◆ **Task directions**
Scan the records for "agent". Report each line that includes it.

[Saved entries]
********************

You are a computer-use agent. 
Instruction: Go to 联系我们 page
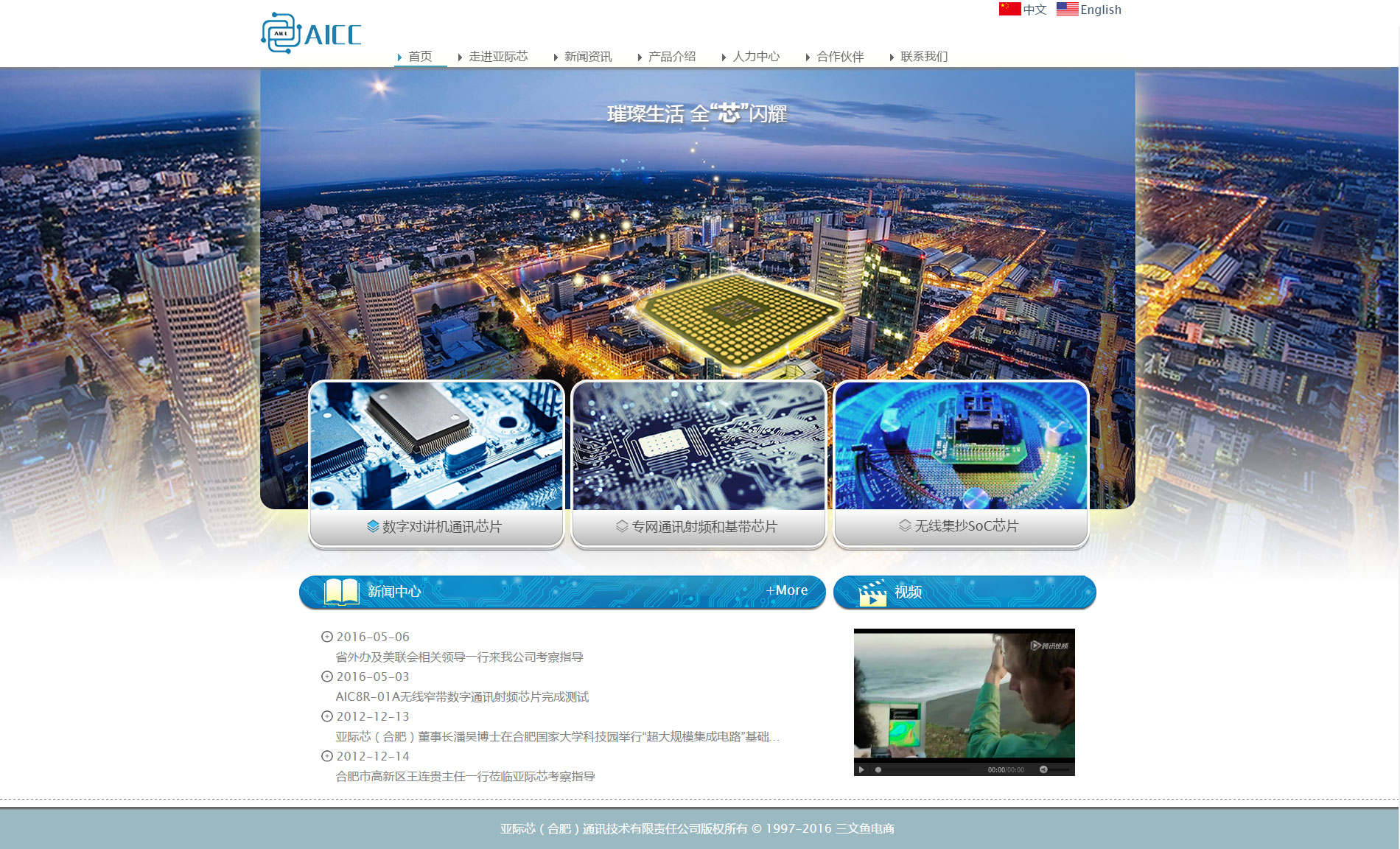click(923, 57)
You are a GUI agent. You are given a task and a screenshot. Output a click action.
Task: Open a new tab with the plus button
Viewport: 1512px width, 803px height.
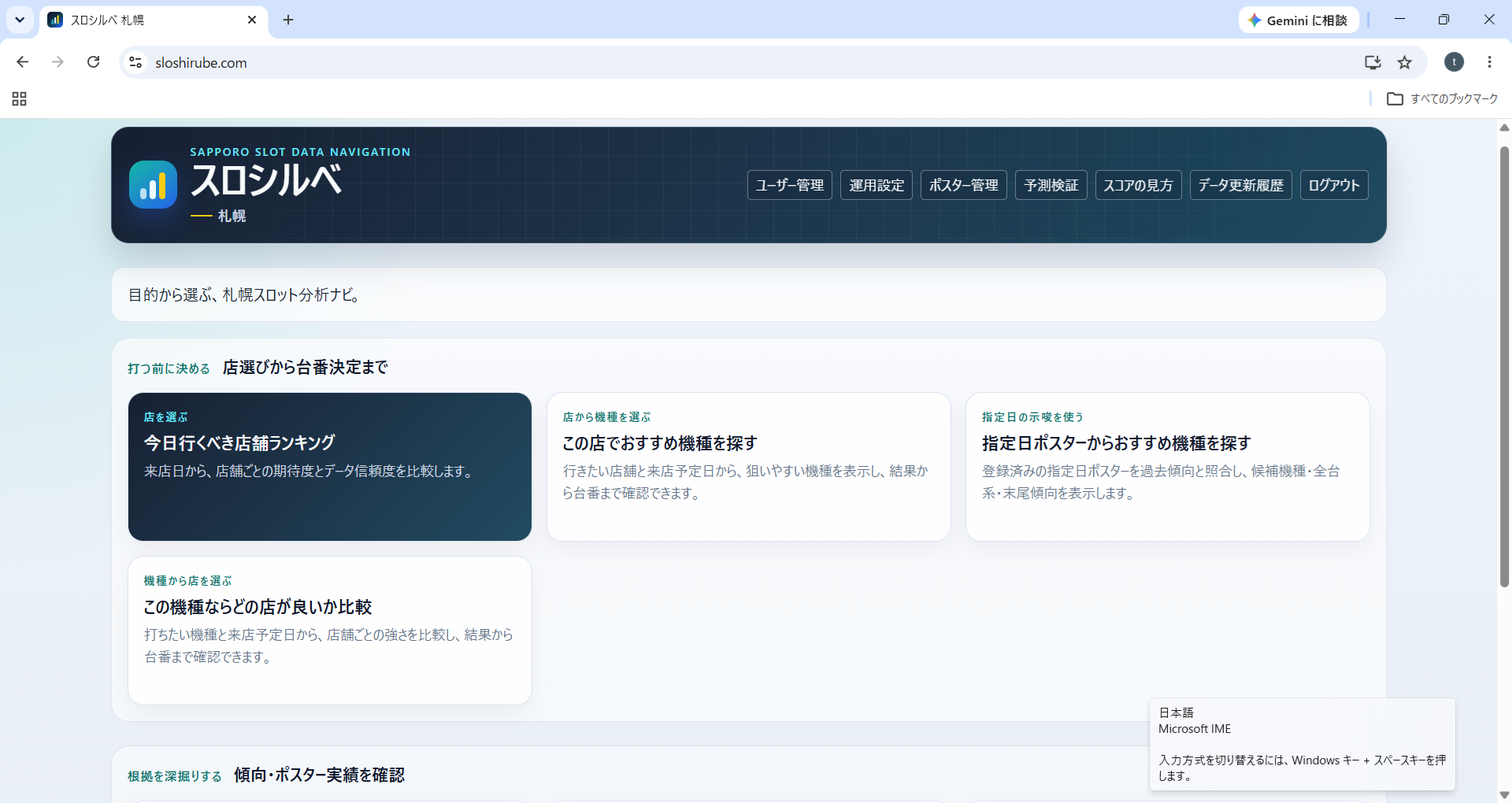288,20
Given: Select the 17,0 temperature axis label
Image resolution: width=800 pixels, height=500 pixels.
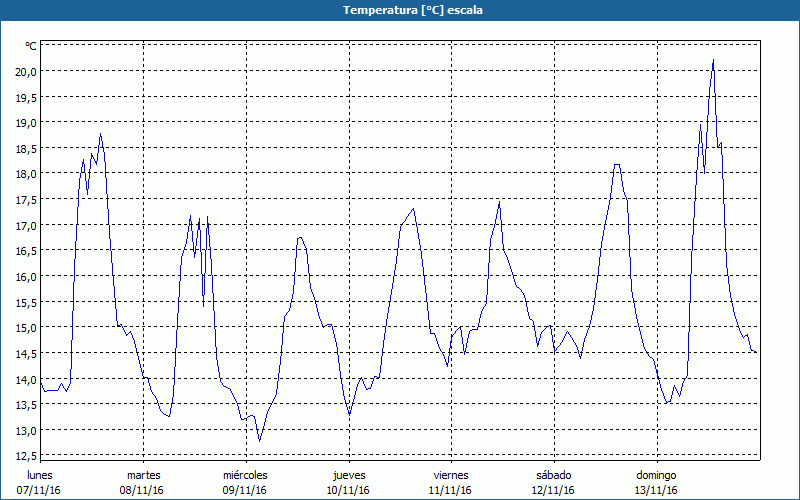Looking at the screenshot, I should (x=25, y=225).
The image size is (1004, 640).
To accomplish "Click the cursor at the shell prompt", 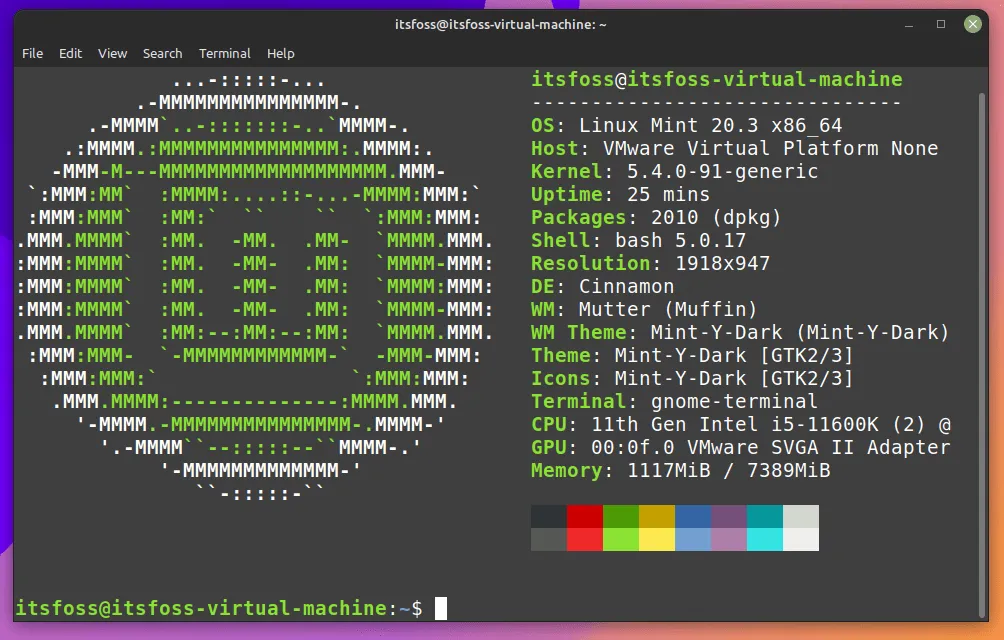I will click(x=440, y=607).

********************

◆ **Answer**
You are a computer-use agent. 
You are a GUI agent. You are given a task and a screenshot. Output a click action.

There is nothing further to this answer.